Dans quel contexte avez-vous conçu ce projet original qu’est « GéOLIPO » ?

Ce projet d’écriture a été réalisé avec deux classes de 2nde dans le cadre de l’objet d’étude consacré à la poésie. Rassemblées sous un seul et même intitulé, « La poésie au grand air », deux séquences successives ont permis de s’interroger d’abord sur le rapport qui unit le poète romantique à la Nature, puis de se demander comment le paysage naturel cède la place à l’univers urbain, dans la poésie du XIXème au XXIème siècle. Ces deux séquences ont été rythmées par de multiples activités qui visaient à faire en sorte que les élèves saisissent l’intérêt des enjeux littéraires fréquemment soulevés par les sujets de dissertation, qu’il s’agisse, par exemple, des fonctions de la poésie ou du rapport que celle-ci entretient avec la réalité. En effet, derrière les sujets du baccalauréat se cachent toujours plus ou moins les mêmes problématiques. Or si l’on veut favoriser la réflexion personnelle plus que la reproduction de travaux faits en classe, si l’on veut donner du sens à l’exercice imposé à l’examen, il me paraît essentiel de rendre tangibles ces questions par des expériences authentiques. C’est ainsi que les séances traditionnelles consacrées à l’apprentissage de la dissertation et à l’analyse littéraire ont pu se nourrir très avantageusement des incursions poétiques dans la ville, et inversement.

Les élèves ont écrit des textes de nature poétique : quelles activités de lecture et/ou d’écriture avez-vous mises en place pour susciter leur créativité et aboutir à ces productions ?

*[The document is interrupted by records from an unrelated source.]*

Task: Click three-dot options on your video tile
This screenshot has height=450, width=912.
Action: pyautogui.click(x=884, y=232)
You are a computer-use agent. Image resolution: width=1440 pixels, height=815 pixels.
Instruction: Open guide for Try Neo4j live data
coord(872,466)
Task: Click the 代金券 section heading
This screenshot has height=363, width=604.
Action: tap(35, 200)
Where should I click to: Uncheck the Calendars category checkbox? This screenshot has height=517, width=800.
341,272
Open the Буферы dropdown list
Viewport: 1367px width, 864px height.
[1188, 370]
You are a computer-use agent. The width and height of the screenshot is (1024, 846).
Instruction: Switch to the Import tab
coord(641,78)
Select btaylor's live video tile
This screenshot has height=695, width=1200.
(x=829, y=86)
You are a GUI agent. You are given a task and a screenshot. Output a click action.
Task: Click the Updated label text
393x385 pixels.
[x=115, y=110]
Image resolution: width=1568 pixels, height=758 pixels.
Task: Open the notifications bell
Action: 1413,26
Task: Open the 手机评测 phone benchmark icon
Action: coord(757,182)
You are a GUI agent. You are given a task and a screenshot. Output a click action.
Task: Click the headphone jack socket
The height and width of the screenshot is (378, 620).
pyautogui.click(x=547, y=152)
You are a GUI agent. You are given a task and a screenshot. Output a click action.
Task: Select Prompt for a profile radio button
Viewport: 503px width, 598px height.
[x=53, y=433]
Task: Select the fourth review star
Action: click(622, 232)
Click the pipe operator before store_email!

C’est une véritable immersion dans la poésie du XIXème au XXIème qui, très certainement, a favorisé l’inspiration. En effet, nous avons parcouru une grande diversité de pièces poétiques offrant des visions multiformes de l’univers urbain, par une sélection de poèmes rattachés aux courants aussi variés que le symbolisme, le futurisme, le surréalisme ou encore l’Oulipo. Les élèves ont pu réaliser que l’écrivain témoigne par son art d’une manière d’exister au monde, d’une façon de penser poétiquement la ville. Les consignes d’écriture de chacun des ateliers incitaient d’ailleurs explicitement à se nourrir de toute cette tradition littéraire pour offrir une poésie nouvelle, apte à refléter les caractères d’une ville moderne. Par ailleurs, l’esprit même du projet d’écriture a également eu une incidence positive sur la créativité des élèves. Invités à entrevoir dans la déambulation urbaine un itinéraire poétique possible, ils ont été encouragés à vivre une expérience esthétique et littéraire authentique. D’ailleurs, ma collègue, Corinne Jacomme, et moi-même les avons même souvent incités à lâcher prise, ce qui a contribué à une atmosphère joyeuse et détendue, facilitant la création.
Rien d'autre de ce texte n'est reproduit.